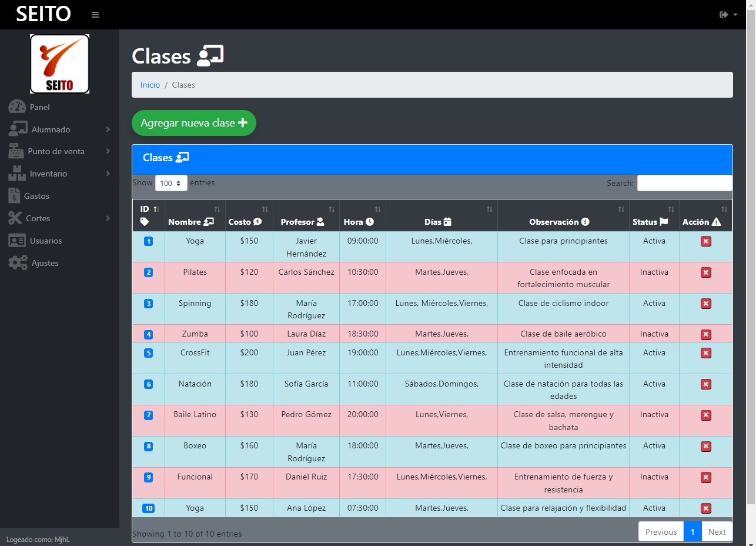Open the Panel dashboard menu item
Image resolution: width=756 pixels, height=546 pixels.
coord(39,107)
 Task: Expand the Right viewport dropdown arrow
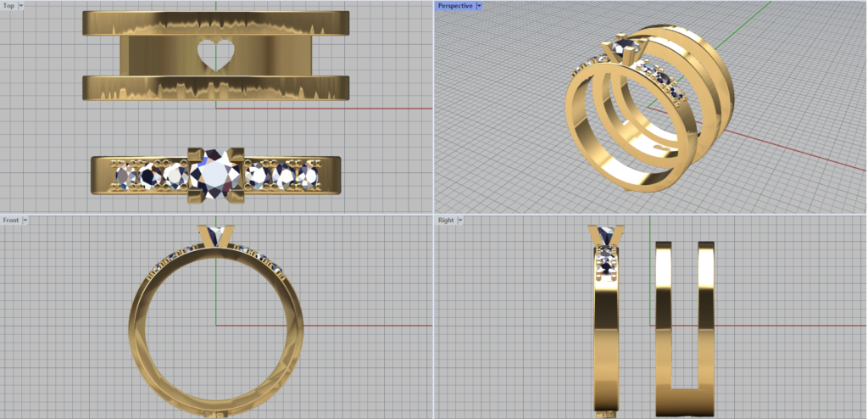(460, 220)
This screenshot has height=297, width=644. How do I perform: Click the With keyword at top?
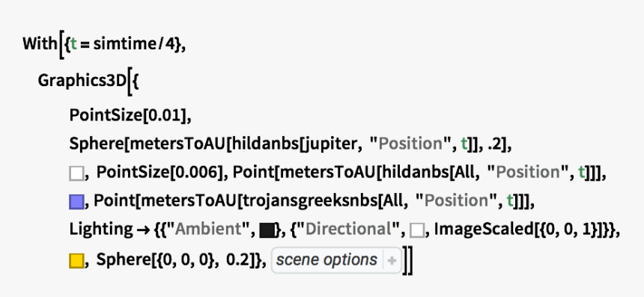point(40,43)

++++++++

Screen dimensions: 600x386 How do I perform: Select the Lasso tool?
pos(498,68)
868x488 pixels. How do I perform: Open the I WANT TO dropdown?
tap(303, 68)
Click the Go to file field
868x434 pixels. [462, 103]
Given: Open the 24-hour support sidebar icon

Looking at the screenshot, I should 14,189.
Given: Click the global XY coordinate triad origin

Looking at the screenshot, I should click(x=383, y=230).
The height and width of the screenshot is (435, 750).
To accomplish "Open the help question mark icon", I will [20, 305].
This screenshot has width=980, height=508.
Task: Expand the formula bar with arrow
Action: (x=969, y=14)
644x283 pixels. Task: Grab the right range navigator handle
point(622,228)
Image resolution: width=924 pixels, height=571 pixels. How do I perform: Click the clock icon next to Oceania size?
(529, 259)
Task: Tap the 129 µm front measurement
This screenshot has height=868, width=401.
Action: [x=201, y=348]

++++++++

## [Problem]
From the listing above, the lines starting with the one that has "Given: Open the 24-hour support sidebar icon" and running through the one that has "The height and" should be copied exactly, ends included.

## [Task response]
Given: Open the 24-hour support sidebar icon

Looking at the screenshot, I should 14,189.
Given: Click the global XY coordinate triad origin

Looking at the screenshot, I should click(x=383, y=230).
The height and width of the screenshot is (435, 750).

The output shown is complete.